> [Assigned task]
All that is wanted is a word-for-word copy of the data from its first line to the line containing "The width and height of the screenshot is (1568, 724).", both included.

Exercise data below:

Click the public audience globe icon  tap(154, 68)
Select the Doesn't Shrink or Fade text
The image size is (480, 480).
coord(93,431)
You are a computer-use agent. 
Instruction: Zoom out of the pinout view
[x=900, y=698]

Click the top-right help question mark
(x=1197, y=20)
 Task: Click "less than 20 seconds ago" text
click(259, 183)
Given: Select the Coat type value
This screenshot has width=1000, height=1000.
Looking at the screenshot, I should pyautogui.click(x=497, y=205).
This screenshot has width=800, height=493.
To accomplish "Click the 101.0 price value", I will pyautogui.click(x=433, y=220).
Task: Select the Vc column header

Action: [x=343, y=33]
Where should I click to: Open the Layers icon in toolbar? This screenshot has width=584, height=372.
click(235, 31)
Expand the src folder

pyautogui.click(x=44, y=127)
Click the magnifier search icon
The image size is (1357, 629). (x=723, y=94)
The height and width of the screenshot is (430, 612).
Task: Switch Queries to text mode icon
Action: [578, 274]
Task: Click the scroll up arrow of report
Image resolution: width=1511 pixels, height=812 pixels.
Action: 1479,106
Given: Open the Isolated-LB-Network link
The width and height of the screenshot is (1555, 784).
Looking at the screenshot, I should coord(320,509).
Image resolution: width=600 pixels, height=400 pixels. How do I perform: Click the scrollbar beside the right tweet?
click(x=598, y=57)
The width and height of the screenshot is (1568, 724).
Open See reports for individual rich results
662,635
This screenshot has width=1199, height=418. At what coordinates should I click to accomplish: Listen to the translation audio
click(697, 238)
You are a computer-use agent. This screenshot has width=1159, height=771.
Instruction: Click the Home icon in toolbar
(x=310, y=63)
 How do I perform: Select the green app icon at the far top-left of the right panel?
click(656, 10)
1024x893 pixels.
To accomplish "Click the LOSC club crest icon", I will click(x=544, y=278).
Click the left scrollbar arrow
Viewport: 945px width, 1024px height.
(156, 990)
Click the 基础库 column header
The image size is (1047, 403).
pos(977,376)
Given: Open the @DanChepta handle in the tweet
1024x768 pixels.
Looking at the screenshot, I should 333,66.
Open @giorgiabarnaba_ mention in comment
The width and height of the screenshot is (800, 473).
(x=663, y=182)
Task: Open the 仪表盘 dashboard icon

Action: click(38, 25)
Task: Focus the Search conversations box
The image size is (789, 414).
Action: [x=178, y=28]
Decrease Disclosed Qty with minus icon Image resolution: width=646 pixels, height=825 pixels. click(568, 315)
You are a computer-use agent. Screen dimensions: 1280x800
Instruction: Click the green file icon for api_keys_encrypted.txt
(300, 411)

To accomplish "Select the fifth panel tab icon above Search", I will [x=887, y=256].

End of Exercise data.

> [Task response]
Click the public audience globe icon  tap(154, 68)
Select the Doesn't Shrink or Fade text
The image size is (480, 480).
coord(93,431)
You are a computer-use agent. 
Instruction: Zoom out of the pinout view
[x=900, y=698]

Click the top-right help question mark
(x=1197, y=20)
 Task: Click "less than 20 seconds ago" text
click(259, 183)
Given: Select the Coat type value
This screenshot has width=1000, height=1000.
Looking at the screenshot, I should pyautogui.click(x=497, y=205).
This screenshot has width=800, height=493.
To accomplish "Click the 101.0 price value", I will pyautogui.click(x=433, y=220).
Task: Select the Vc column header

Action: [x=343, y=33]
Where should I click to: Open the Layers icon in toolbar? This screenshot has width=584, height=372.
click(235, 31)
Expand the src folder

pyautogui.click(x=44, y=127)
Click the magnifier search icon
The image size is (1357, 629). (x=723, y=94)
The height and width of the screenshot is (430, 612).
Task: Switch Queries to text mode icon
Action: [578, 274]
Task: Click the scroll up arrow of report
Image resolution: width=1511 pixels, height=812 pixels.
Action: 1479,106
Given: Open the Isolated-LB-Network link
The width and height of the screenshot is (1555, 784).
Looking at the screenshot, I should coord(320,509).
Image resolution: width=600 pixels, height=400 pixels. How do I perform: Click the scrollbar beside the right tweet?
click(x=598, y=57)
The width and height of the screenshot is (1568, 724).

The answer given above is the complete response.